Ziel im Rahmen von Soziale Stadt sei es auch, Jugendliche und Migranten in den Bürgerbeteiligungsprozess miteinzubeziehen. In Malstatt leben Menschen aus 118 unterschiedlichen Nationen, darunter viele Kinder und Jugendliche. Aufgrund der verhältnismäßig günstigen Mietkosten gebe es einen hohen Zuzug. „Wir müssen neue Formen und Methoden kreieren, um ihre Beteiligung zu ermöglichen“, sagt Jelassi.

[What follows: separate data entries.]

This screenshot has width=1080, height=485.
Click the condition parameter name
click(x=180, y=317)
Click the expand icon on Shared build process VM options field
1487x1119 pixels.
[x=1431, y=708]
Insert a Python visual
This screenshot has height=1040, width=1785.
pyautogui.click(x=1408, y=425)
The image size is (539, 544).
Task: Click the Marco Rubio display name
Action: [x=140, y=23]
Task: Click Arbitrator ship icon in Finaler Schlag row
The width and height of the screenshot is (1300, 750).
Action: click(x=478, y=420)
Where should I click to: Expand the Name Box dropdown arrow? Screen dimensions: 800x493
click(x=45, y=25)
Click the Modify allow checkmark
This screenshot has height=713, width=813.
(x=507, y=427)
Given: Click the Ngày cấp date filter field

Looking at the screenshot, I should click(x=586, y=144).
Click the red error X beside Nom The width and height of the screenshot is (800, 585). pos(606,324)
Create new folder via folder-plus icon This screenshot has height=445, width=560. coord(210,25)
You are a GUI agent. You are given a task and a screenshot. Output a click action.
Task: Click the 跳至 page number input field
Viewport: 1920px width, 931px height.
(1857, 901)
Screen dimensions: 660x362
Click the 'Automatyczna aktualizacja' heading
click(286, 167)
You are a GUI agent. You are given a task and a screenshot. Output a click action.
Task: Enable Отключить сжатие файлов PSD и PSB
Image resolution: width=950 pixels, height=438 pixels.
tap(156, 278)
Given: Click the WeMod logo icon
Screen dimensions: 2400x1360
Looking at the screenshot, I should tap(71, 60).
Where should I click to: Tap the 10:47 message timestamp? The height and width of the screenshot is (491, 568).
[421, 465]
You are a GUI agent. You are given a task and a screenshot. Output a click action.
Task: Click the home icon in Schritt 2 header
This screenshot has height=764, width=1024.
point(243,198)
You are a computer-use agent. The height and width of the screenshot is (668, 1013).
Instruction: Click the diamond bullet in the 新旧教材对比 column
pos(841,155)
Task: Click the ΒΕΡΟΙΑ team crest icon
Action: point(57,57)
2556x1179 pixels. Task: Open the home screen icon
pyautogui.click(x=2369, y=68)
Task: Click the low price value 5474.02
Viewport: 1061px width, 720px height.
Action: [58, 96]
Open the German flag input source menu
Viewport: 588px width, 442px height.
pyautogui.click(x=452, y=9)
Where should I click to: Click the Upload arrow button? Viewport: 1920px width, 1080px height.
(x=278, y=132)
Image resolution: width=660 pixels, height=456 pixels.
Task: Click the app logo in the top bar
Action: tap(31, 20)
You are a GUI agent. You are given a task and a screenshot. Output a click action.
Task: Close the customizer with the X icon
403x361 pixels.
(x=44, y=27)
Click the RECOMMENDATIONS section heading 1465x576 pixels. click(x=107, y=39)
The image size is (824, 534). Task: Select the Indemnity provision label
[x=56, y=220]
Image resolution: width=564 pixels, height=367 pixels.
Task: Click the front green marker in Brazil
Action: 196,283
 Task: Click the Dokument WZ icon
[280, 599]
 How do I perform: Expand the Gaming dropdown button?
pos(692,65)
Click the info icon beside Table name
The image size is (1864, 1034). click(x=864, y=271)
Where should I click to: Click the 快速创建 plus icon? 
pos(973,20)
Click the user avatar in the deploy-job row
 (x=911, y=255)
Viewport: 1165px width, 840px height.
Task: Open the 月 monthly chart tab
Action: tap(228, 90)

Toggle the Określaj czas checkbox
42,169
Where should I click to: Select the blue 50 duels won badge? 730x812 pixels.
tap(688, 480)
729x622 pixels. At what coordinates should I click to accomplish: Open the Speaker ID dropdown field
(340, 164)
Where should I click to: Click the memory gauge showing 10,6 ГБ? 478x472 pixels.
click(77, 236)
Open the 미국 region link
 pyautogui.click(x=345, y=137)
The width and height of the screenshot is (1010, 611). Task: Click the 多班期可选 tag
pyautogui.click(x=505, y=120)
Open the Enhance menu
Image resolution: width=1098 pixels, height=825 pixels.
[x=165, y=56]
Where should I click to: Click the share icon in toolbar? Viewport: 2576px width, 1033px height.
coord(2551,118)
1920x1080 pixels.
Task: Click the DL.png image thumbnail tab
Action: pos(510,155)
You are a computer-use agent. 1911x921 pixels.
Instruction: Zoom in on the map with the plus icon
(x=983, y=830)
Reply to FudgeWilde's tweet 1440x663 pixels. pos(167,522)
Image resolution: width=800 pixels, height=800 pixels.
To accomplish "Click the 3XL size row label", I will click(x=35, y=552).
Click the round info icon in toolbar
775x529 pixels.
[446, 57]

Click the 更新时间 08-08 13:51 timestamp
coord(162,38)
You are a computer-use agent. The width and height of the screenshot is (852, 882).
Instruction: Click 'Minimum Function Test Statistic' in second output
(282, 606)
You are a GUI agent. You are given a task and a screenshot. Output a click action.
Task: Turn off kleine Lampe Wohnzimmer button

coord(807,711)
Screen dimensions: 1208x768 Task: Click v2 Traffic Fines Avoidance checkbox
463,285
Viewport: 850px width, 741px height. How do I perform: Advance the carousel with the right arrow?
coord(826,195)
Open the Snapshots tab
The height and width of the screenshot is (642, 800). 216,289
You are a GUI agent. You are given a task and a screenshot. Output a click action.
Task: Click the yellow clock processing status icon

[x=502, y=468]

Eine weitere Aufgabe des Quartiersmanagements ist die Verwaltung des Verfügungsfonds. Der Verfügungsfonds ist ein Instrument zur Förderung kleinteiliger Projekte der Bürgerinnen und Bürger. Mit ihm soll ein Anreiz geschaffen werden, um die Bürger zu mehr Eigeninitiative für ihren Stadtteil zu motivieren.

 

Am Montag, 19. Dezember,  lädt das Quartiersmanagement um 15 Uhr alle Akteure in das neue Quartiersbüro am Pariser Platz (Rheinstraße 29) zu einer Auftaktveranstaltung ein.